Chapter Four – Over Hill, Under Hill
Joshua
Josh was sulking. Rain hammered down in silvery sheets and went gurgling away down the rocky paths. It drizzled off the ends of tree branches and dripped off pine needles. It whipped capriciously under shelters. Sat under the damp eaves of a hemlock, Josh watched the downpour sullenly. He had planned to cross over the mountain in little over half a day, and so come to Route 33 well before sunset. The weather, though, had other ideas.
Thunder rumbled overhead. It should have been a sensible plan. On the map, Union Cave looked to be longer and just as difficult as the mountain path. Being unfamiliar with mountain weather, Josh had been relying on the clear skies report from his Pokégear's weather app. So much for that – this rainstorm had seemingly blown in from nowhere.
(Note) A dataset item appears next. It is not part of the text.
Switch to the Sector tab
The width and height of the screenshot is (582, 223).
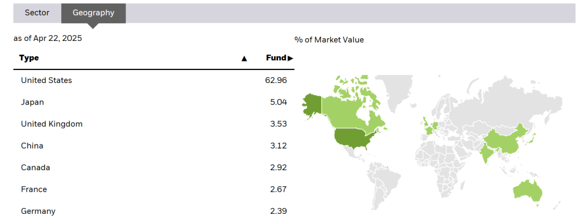click(37, 13)
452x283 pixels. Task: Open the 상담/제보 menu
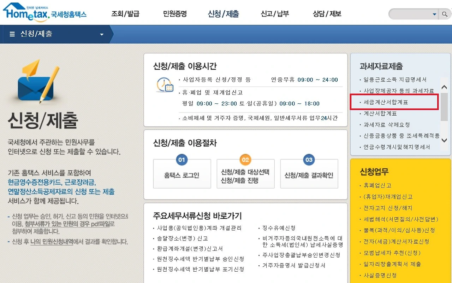pyautogui.click(x=326, y=13)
The wind tried to drive rain under the shaggy hemlock branches. Josh zipped his old brown jacket right up to his chin, and wondered whether he should have tried to relocate to Olivine City or Goldenrod – somewhere his degree would be in higher demand. Well, that was the conundrum, right there. There was no guarantee that he'd manage to find work before his living money ran out. It was the sort of risk that would either pay off handsomely, or cost hundreds of dollars to no gain. On the whole it wasn't a risk Josh was willing to take, though he couldn't help but sometimes wonder if he'd made the right decision.
The pokémon he was sharing the shelter with wasn't helping, either. Nestled snugly in the branches of the hemlock, a hoothoot watched him unblinkingly with its round, red eyes. The rain didn't seem to be bothering it at all. Josh scowled up at it.
"Did you get up early just to watch me get soaked?" Hoothoot just hooted insolently back. Josh's brow furrowed again. He was beginning to suspect that the owl was laughing at him. Damn it. Four, maybe five miles to the west the path ran until it reached the top of a wide valley. A lively stream ran through it, but there were steps carved into the rock – good, safe steps. That was the Granite Pass, and walking downhill it would have been possible to be in the next village well before nightfall - if it hadn't rained.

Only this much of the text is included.